L'on y présente donc le quotidien de quelques familles vivant dans un immeuble de la ville, entre tradition post-révolution culturelle islamique (un retour au source de la religion) et progressistes.
C'est ainsi que l'on voit Shideh (Rashidi) faire de la gym quotidiennement, en regardant Jane Fonda's Workout sur une VHS et dans une autre scène, lorsque le vitrier vient faire son boulot (après qu'un missile défectueux se soit planté au sommet de l'immeuble, occasionnant des dégâts mineurs), Shideh se hâte d'occulter le magnétoscope (car "contre-révolutionnaire" et rattaché au capitalisme) au fond de son meuble de salon.

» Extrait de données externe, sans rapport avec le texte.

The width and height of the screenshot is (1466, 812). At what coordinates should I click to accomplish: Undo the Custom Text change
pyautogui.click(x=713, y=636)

Voir aussi la course nocturne de Shideh et sa fille Dorsa, interrompue par une patrouille militaire, qui les arrêtent, car Shideh a osée sortir en T-Shirt et sans voile cachant ses cheveux...
Sans oublier que comme la jeune femme fut partie prenante dans le parti radical de gauche (soit contre-révolutionnaire) dans sa jeunesse, on lui refuse le droit de reprendre ses études, marquée à jamais de l'infâme sceau de "rebelle".

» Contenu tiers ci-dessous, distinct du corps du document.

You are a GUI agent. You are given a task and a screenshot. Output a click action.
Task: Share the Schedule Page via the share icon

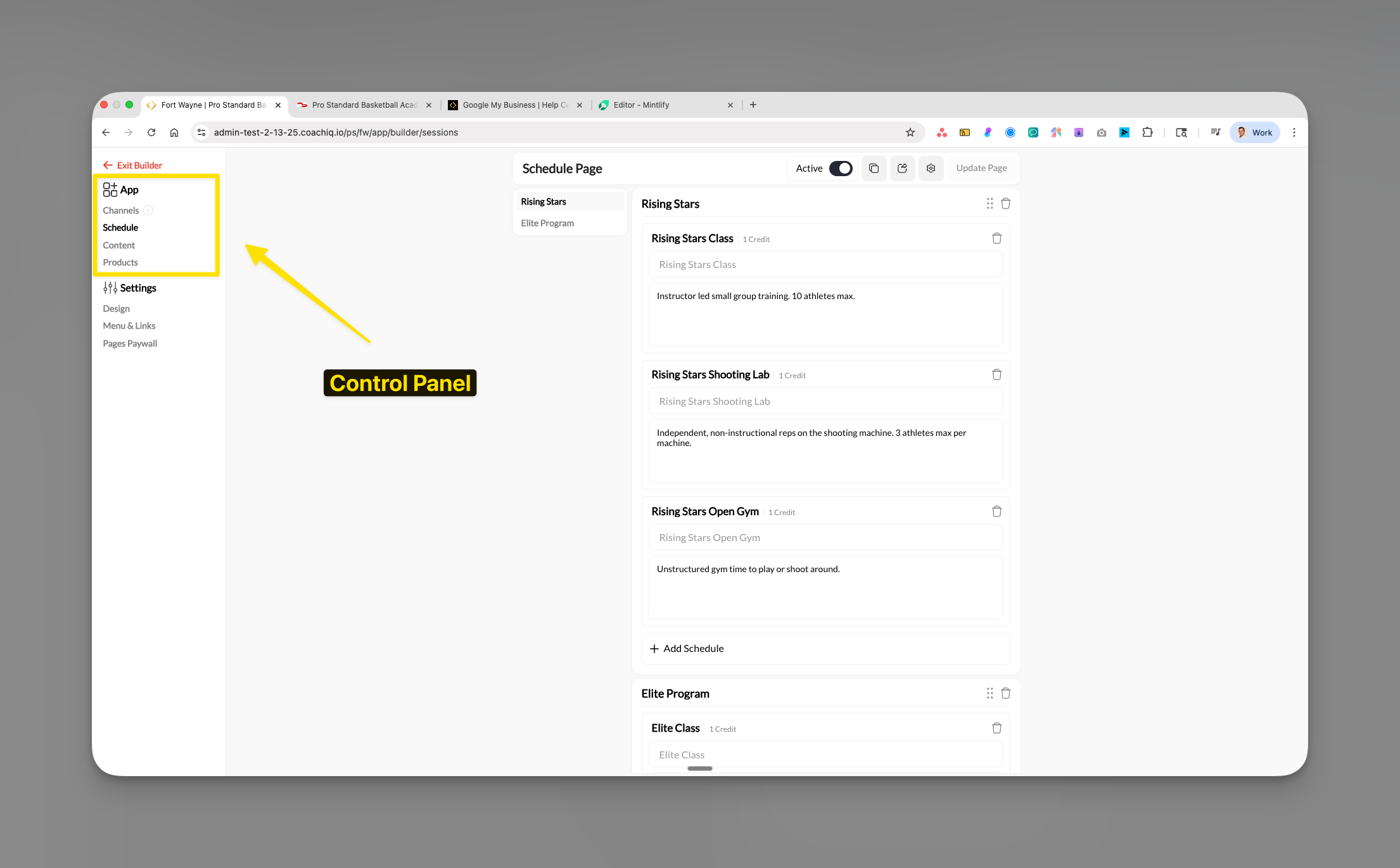pyautogui.click(x=902, y=168)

Puis lorsque son mari Iraj (Bobby Naderi) - un médecin - est envoyé dans une zone de combat pour exercer, Shideh refuse de se réfugier chez les parents de celui-ci (que l'on imagine traditionaliste, donc à l'opposé de ce qui définit la jeune épouse.

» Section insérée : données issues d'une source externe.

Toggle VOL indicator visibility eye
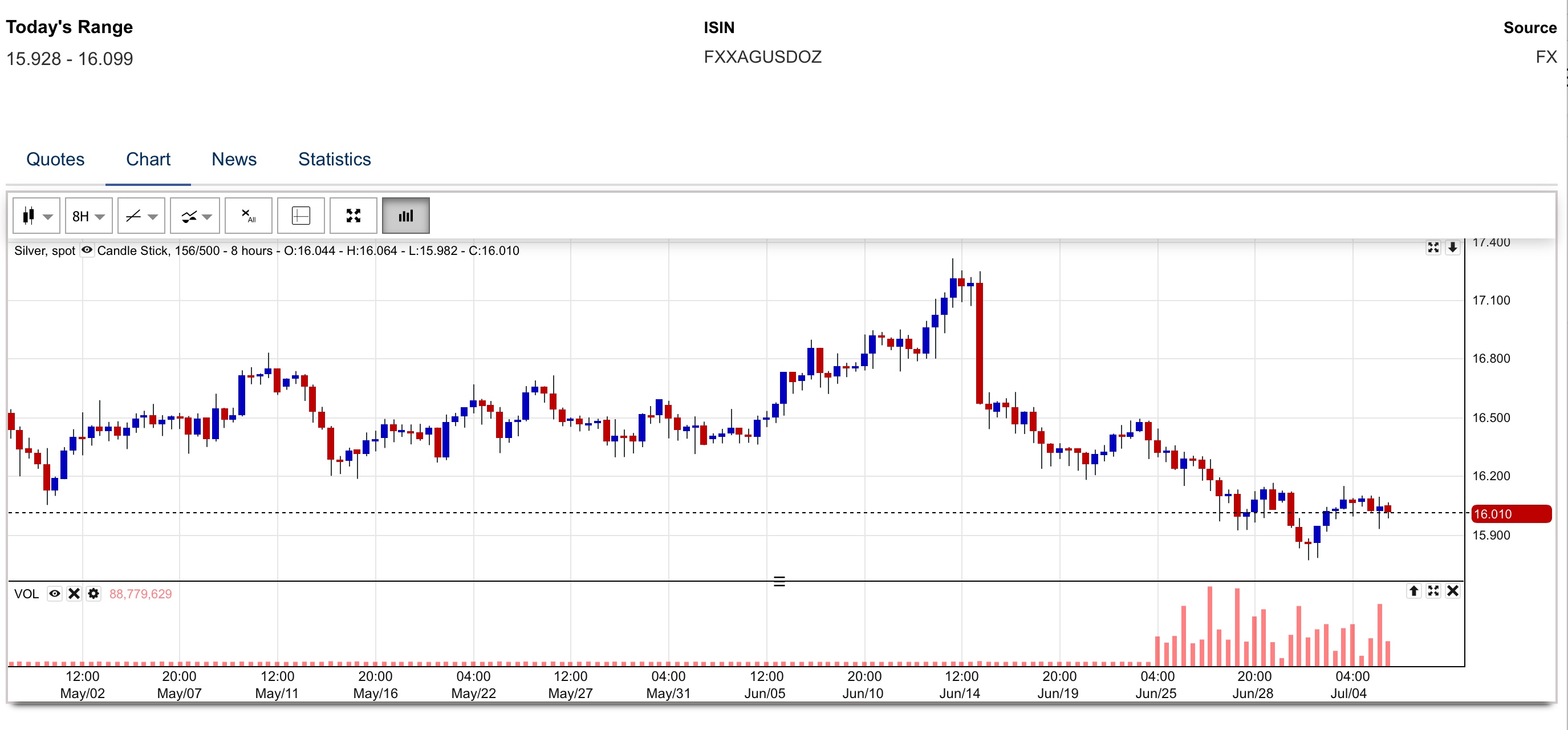1568x730 pixels. (55, 593)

C'est à ce moment là qu'une ambiance fantastique commence à poindre dans le métrage.
C'est d'abord par le biais de la petite Dorsa - qui rapporte une conversation d'avec l'un des autres enfants de l'immeuble - que l'idée de Djinn (esprit maléfique de la culture islamique, soit جِنّ) est mentionnée.
Lorsque sa poupée Kimia disparait soudainement, Dorsa accuse immédiatement les Djinns de l'avoir fait.
Puis, par petites touches parsemées ici et là,
des apparitions fugaces se font jour (les CGI sont l'unique point faible de ce film), bien que Shideh soit peu encline à croire en cela.
Mais après avoir été témoin de l'apparition de l'un d'eux,
Shideh commencera alors à vivre dans l'angoisse.
D'autant plus que l'immeuble se vide peu à peu de ses occupants, partis se réfugier dans des endroits moins exposés aux tirs Irakien.
Le réalisateur/scénariste Babak Anvari, s'applique alors à
brouiller quelques peu les pistes, laissant penser que Shideh pourrait être en train de perdre la raison. Mais assez rapidement, nous (spectateurs) voyons enfin
la réalité de la chose...
Entre triste constat (vivre dans la peur des bombardements), clash idéologique (traditionalistes VS modérés) et légende orientales (les Djinns) , Zeer-e sāye s'impose comme un film très abouti, visuellement très beau, une direction artistique reflétant les 80's avec parcimonie et dotée d'une interprétation sans faille.
Une très bonne surprise que cette coproduction Jordanie/Royaume-Uni/Qatar, avec en plus-value une BO excellente de Gavin McCullen.
A savourer en VOSTFR - soit en persan - pour une immersion totale.